** Opening EXERCISE PASSAGE block **
# Fighting the BGM



## Aleman (24 Apr 2022)

I'm currently holding my own in my battle with the dreaded BGM (Blue Green Menace - aka cyanobacter), but the battle lines have been pretty static for a few weeks.

*1. Size of tank in litres.*    Nominally 305L, but after losses due to substrate and hardscape it holds 240L
*2. Age of the set - up.*        Flooded the tank in mid Jan 2022 (IIRC) after allowing the carpeting plants a dry start period
*3. Filtration.*                                Internal "Sump" type driven by a Sicce Syncra Silent 2.0 pump (2350L/Hr). Return via a spray bar
*4. Lighting and duration.*      Two Dennerle Trocal LED 120 Units with a SuperFish 74  On FULL for 6 hours with a 2 hour ramp up and down (sort off)
*5. Substrate.* Lava Rock, Neutral gravel, capped with sand. 3Kg of Bioplast Terramineral as nutrient.
*6. Co2 dosing or Non-dosing.* CO2 injected with a CO2 Art Elite SE reg controlled by JBL Proflora pH Touch controller, pH set to 6.15 with a 0.1 hysteresis. Diffused using a 20" Cerges reactor. ... Some bubbles still get through to tanks, which is good as I can see flow to all parts of tank.
*7. Fertilizers used &  Ratios.* EI Full using potassium nitrate, di potassium phosphate, and magnesium sulphate split into 14 doses over 7 days. Micros CSM+B, plus Fe EDTA
*8. Water change regime and type. *50% weekly using RO water ... remineralised to 1KH and 2GH using Aqua Source GH/KH UP balancer
*9. Plant list + When planted. *Monte Carlo, S. Repens, lillaeopsis brazillensis, Eleocharis "mini" Dry start November 2021. Sagitaria subulata, M. mattogrossesense, E. reni, E hormanii L repens "super red" Mid January 22
*10. Inhabitants.* Currently 25 Bleeding Heart Tetras, 3 (was 9) Otocinclus, Amano shrimp (was 20, but who knows  ), 2 King Koopa snails.
** Closing EXERCISE PASSAGE block **
** Opening DATA FOR ANALYSIS block **
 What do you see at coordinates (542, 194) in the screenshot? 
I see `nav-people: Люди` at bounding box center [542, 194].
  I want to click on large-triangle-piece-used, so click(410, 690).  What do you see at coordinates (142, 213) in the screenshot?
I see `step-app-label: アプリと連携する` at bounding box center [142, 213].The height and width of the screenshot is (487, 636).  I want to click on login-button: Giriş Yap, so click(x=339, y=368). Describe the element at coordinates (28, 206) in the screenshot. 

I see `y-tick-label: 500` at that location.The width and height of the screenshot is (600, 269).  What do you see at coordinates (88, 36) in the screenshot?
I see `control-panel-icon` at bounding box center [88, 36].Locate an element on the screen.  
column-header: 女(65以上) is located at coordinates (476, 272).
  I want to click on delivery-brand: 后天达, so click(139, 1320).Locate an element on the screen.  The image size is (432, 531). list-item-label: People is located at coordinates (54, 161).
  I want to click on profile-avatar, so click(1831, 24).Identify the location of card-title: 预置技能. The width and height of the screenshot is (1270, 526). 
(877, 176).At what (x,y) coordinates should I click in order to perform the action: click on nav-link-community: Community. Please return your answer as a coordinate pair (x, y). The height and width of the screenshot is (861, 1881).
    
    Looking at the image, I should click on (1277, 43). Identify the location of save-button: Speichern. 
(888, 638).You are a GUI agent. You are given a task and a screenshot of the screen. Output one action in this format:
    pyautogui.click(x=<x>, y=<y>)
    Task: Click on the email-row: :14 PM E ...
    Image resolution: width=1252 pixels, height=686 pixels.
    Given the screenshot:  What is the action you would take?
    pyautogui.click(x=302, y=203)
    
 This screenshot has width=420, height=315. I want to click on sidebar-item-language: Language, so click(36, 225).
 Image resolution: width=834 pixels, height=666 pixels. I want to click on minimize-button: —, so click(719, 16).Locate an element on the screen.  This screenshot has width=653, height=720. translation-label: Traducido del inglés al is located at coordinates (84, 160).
** Closing DATA FOR ANALYSIS block **
## ASSIGNMENT 1
From the BGM forum post above, set down the passage starting at "## Aleman (24" and ending at "down (sort off)".
## ASSIGNMENT 2
Decide whether each statement agrees with the BGM forum post above, answering yes or no and quoting the words that settle it: (a) The tank was flooded after the carpeting plants were given a dry start period. (b) Water is changed at 25% each week. (c) The pH controller is set to 6.15.

## WRITTEN SOLUTION 1
## Aleman (24 Apr 2022)

I'm currently holding my own in my battle with the dreaded BGM (Blue Green Menace - aka cyanobacter), but the battle lines have been pretty static for a few weeks.

*1. Size of tank in litres.*    Nominally 305L, but after losses due to substrate and hardscape it holds 240L
*2. Age of the set - up.*        Flooded the tank in mid Jan 2022 (IIRC) after allowing the carpeting plants a dry start period
*3. Filtration.*                                Internal "Sump" type driven by a Sicce Syncra Silent 2.0 pump (2350L/Hr). Return via a spray bar
*4. Lighting and duration.*      Two Dennerle Trocal LED 120 Units with a SuperFish 74  On FULL for 6 hours with a 2 hour ramp up and down (sort off)

## WRITTEN SOLUTION 2
(a) Yes: "Flooded the tank in mid Jan 2022 (IIRC) after allowing the carpeting plants a dry start period"
(b) No: "50% weekly using RO water"
(c) Yes: "pH set to 6.15 with a 0.1 hysteresis"